(Collected data)
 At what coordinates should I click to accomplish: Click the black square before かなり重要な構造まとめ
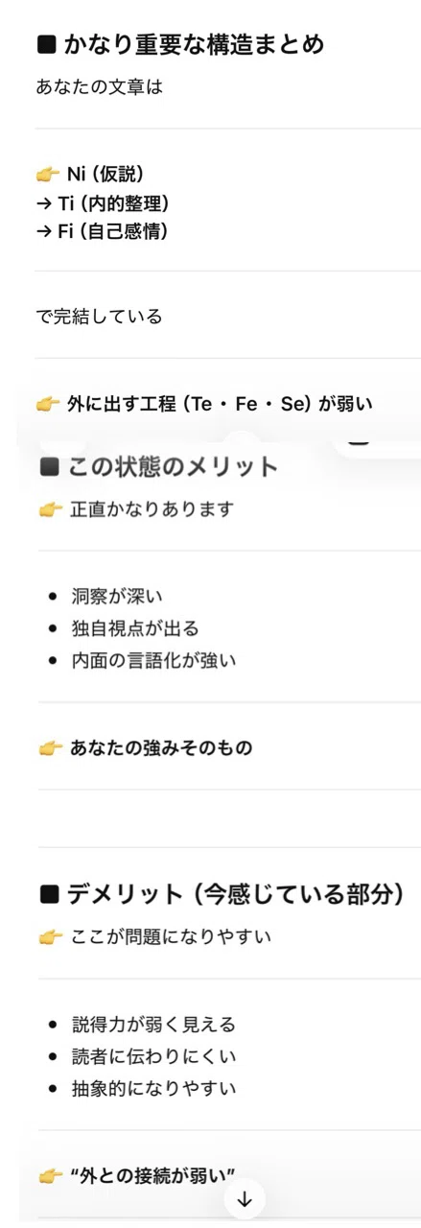pyautogui.click(x=46, y=44)
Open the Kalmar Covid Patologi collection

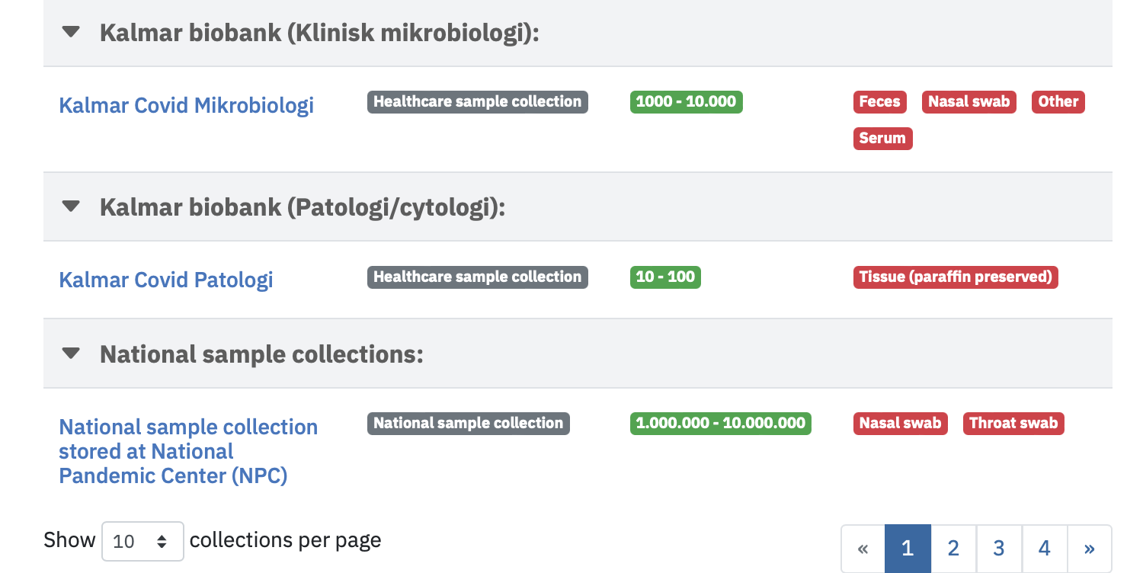tap(165, 279)
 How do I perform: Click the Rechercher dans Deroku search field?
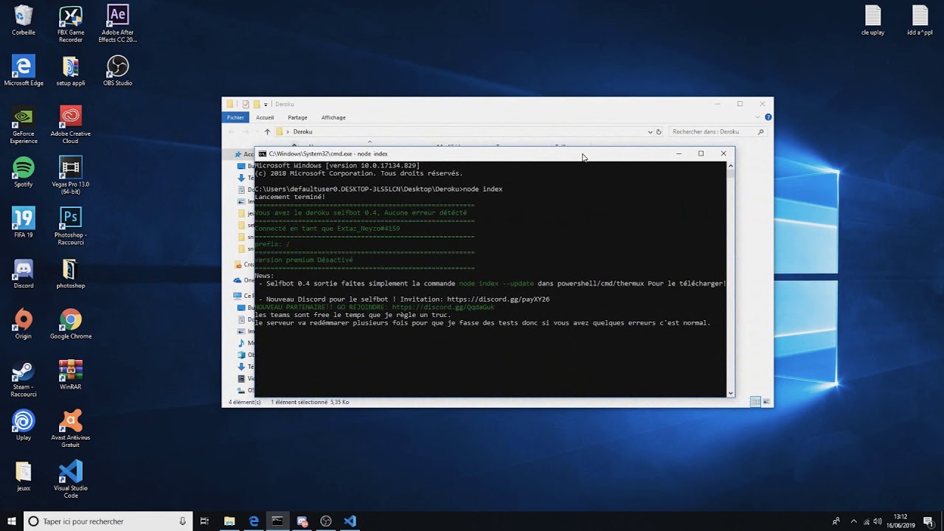pyautogui.click(x=712, y=132)
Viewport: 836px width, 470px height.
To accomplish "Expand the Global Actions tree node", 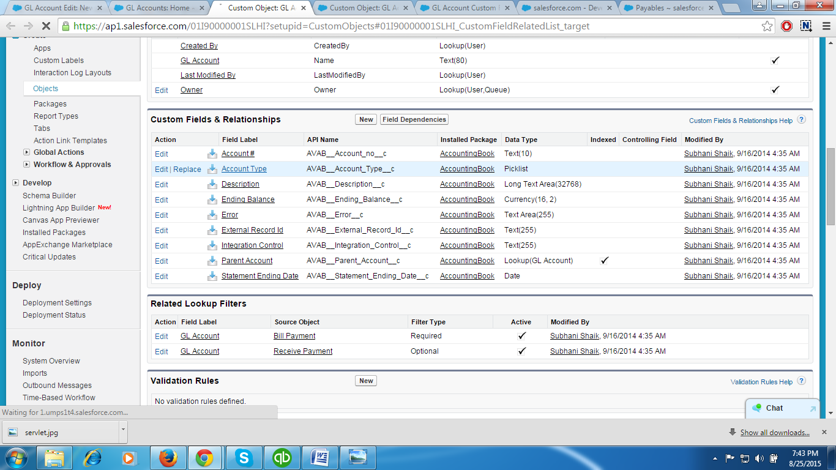I will coord(26,152).
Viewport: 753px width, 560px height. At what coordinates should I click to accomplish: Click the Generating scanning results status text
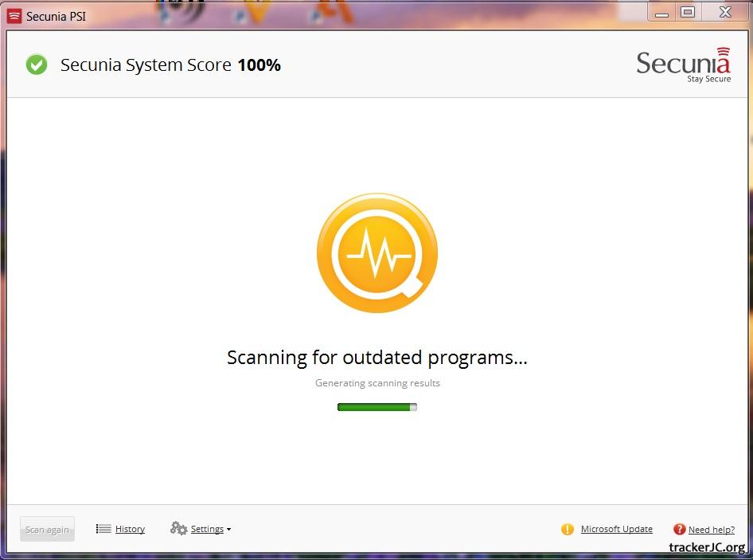(x=377, y=383)
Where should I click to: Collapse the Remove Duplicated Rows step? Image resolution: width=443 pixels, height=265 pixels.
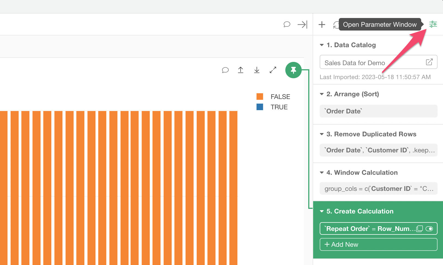tap(322, 134)
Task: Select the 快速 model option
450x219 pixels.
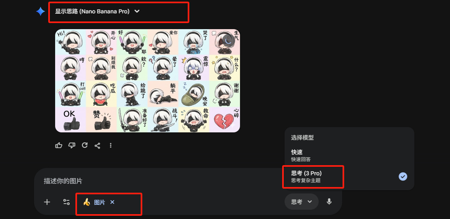Action: click(x=349, y=156)
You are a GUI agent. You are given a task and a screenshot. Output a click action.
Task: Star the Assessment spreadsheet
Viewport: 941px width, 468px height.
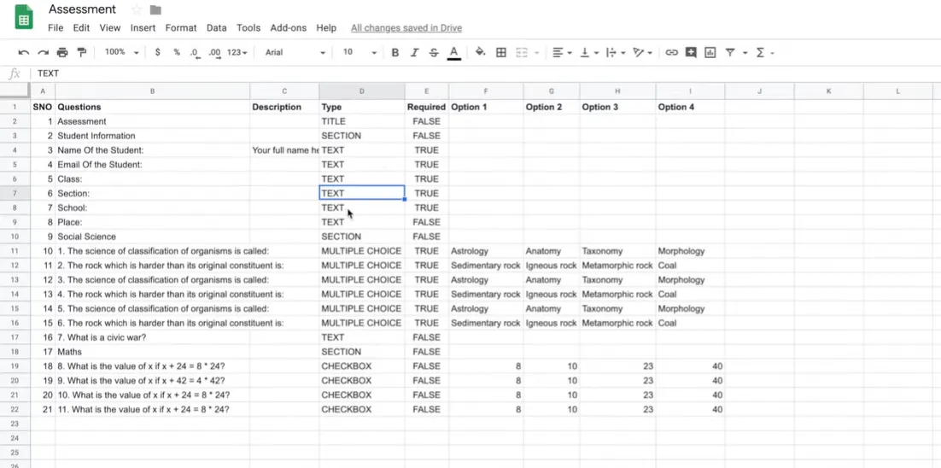click(137, 10)
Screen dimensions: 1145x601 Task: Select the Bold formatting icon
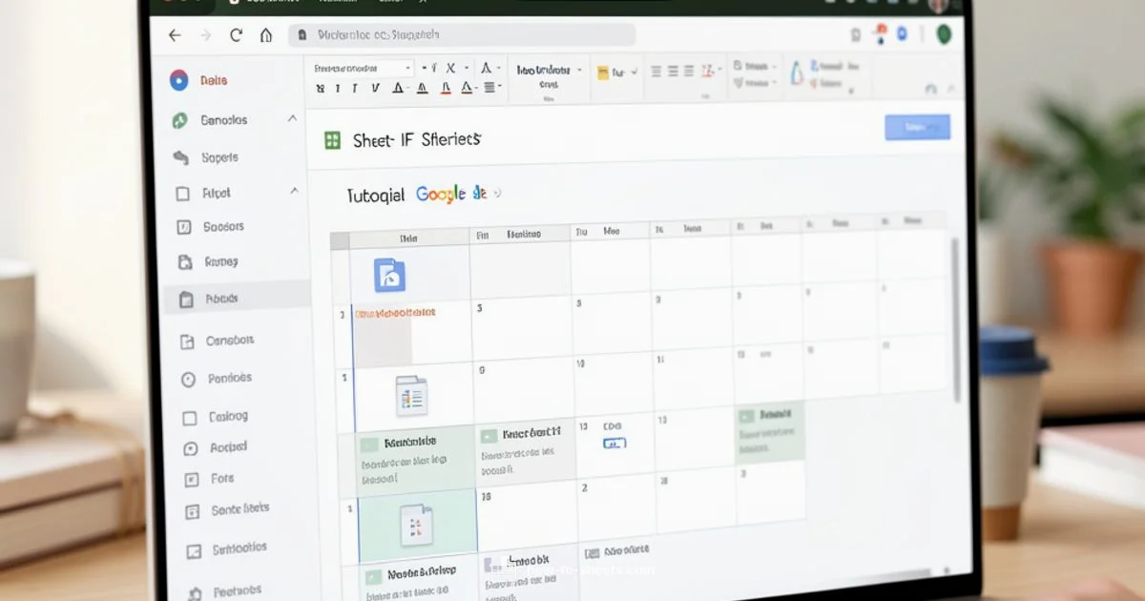319,86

# Brief
Exactly the lines from the one containing "Viewport: 753px width, 560px" through the last line of the data above should be output, both ends included, with every picture left out.

# Response area
Viewport: 753px width, 560px height. At what coordinates should I click to accomplish: Click the Generating scanning results status text
(x=377, y=383)
Where should I click to: Collapse the Remove Duplicated Rows step? Image resolution: width=443 pixels, height=265 pixels.
tap(322, 134)
Task: Select the 快速 model option
450x219 pixels.
Action: click(x=349, y=156)
You are a GUI agent. You are given a task and a screenshot. Output a click action.
Task: Star the Assessment spreadsheet
Viewport: 941px width, 468px height.
click(137, 10)
Screen dimensions: 1145x601 Task: Select the Bold formatting icon
319,86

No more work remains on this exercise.